Video Games Are Fine... But Are We?
Despite concerns that these price hikes might hurt console manufacturers, analysts believe the impact on overall gaming spending will be minimal. Microsoft's 'This Is An Xbox' campaign suggests the company has been preparing for this shift, focusing more on becoming a service platform rather than solely relying on hardware sales. Piers Harding-Rolls anticipates a decline in Xbox hardware sales but sees potential growth with the launch of GTA 6 in Q2 2026.
Rhys Elliott emphasized that gaming is price-inelastic, meaning that even in tough economic times, spending on games remains steady. He noted that early adopters will continue to purchase new consoles and games, and in-app purchases contribute significantly to overall spending.
Manu Rosier suggested that while total spending might remain stable or grow modestly, consumers might shift their spending towards subscriptions, discounted bundles, and live-service games.
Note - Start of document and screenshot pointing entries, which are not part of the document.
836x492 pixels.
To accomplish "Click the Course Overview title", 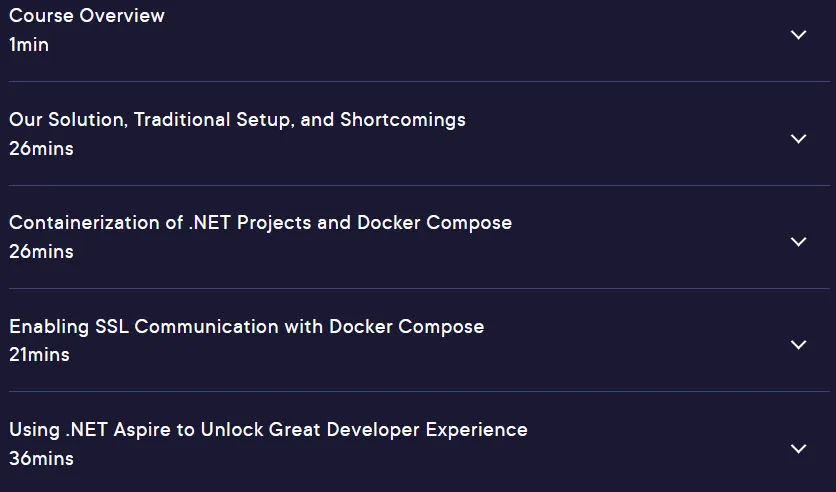I will click(87, 15).
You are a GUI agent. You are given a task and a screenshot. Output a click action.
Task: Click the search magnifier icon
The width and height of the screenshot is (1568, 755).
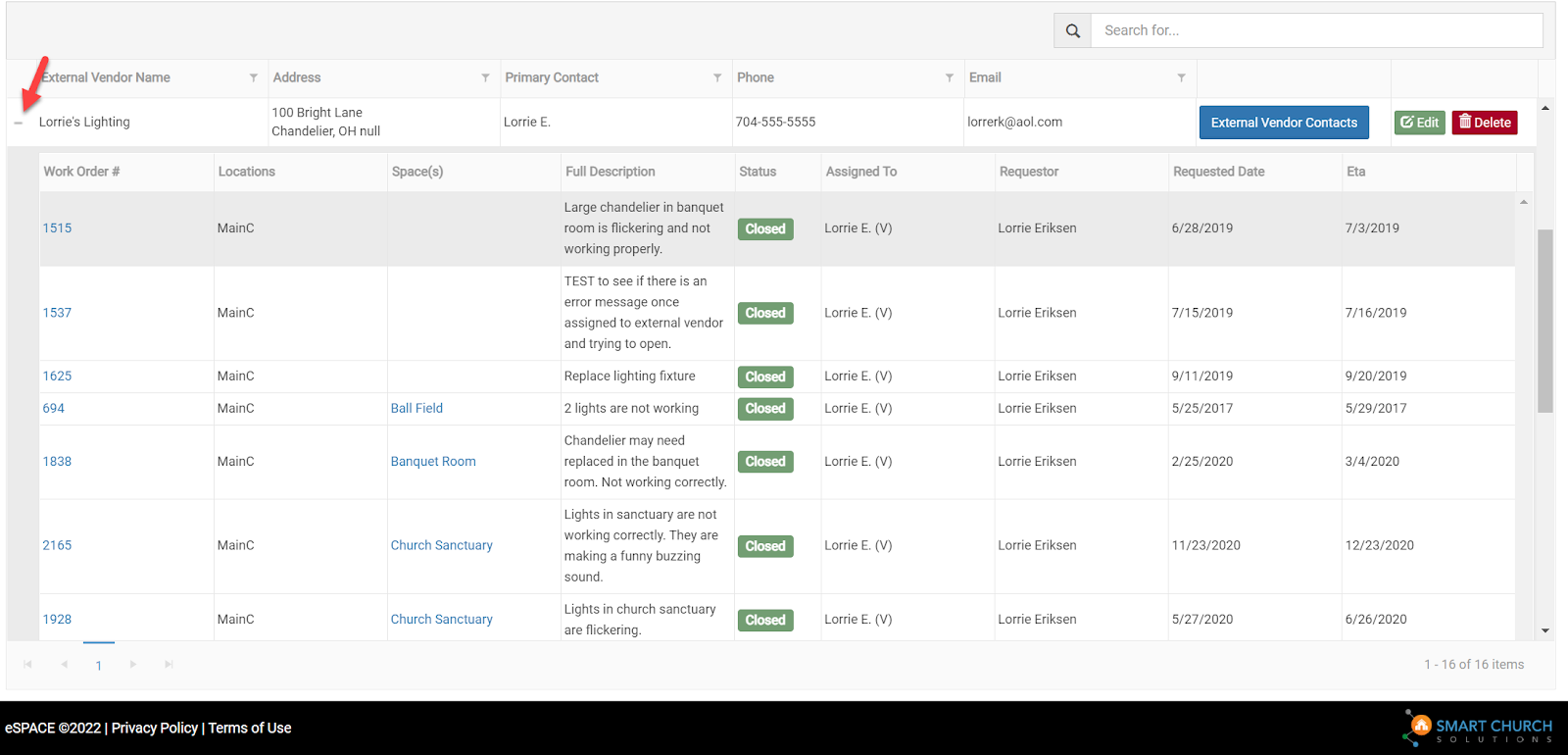pos(1072,30)
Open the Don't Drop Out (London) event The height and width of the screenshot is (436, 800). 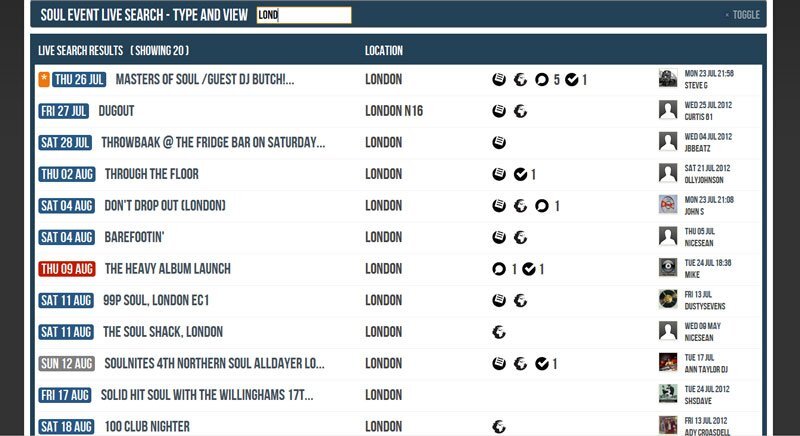(x=165, y=206)
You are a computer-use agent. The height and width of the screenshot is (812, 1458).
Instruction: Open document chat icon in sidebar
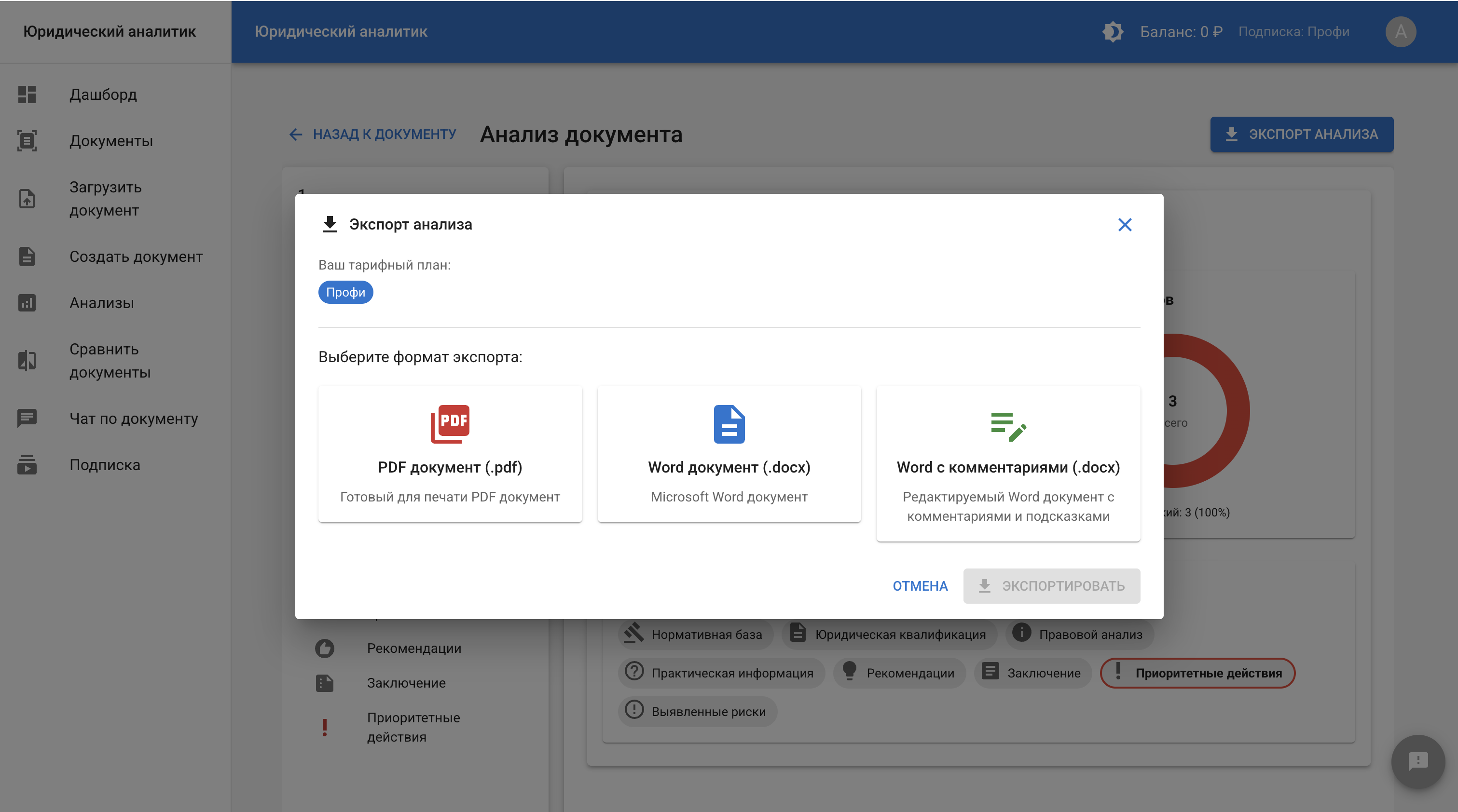tap(27, 418)
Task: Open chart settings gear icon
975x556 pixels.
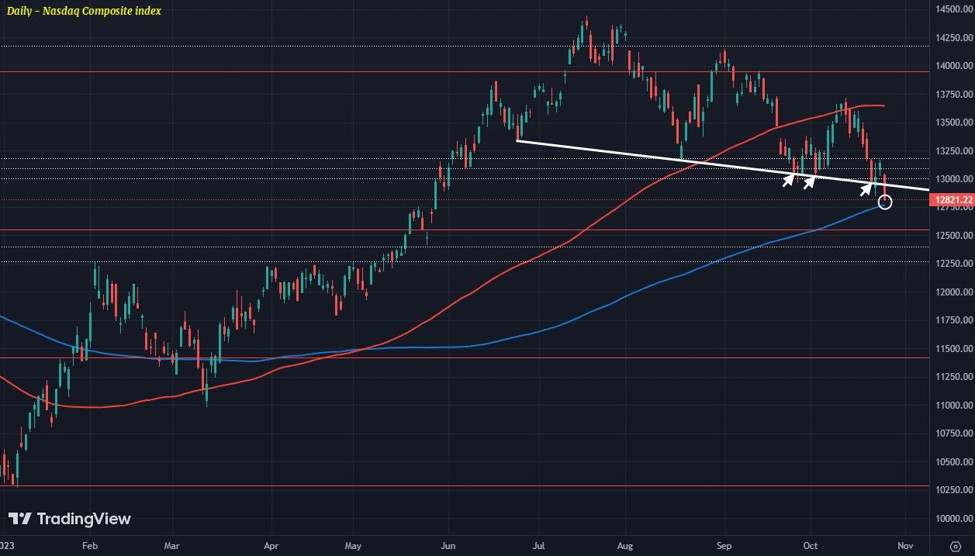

Piers Harding-Rolls pointed out that the U.S. market might feel the brunt of these changes due to localized tariffs, but Daniel Ahmad sees growth potential in Asian and MENA markets, particularly in countries like India, Thailand, and China.
James McWhirter noted that while full game prices have not historically followed inflation, the quick adoption of $80 games by Xbox and Nintendo signals a broader trend. He expects publishers to continue adding value post-launch through discounts, DLC, and multi-tiered pricing strategies.
Mat Piscatella expressed a more cautious outlook, anticipating a shift towards free-to-play and accessible gaming options like Fortnite, Minecraft, and Roblox. He also warned of potential declines in spending as prices rise in essential categories like food and gas, suggesting that the economic uncertainty makes forecasting challenging.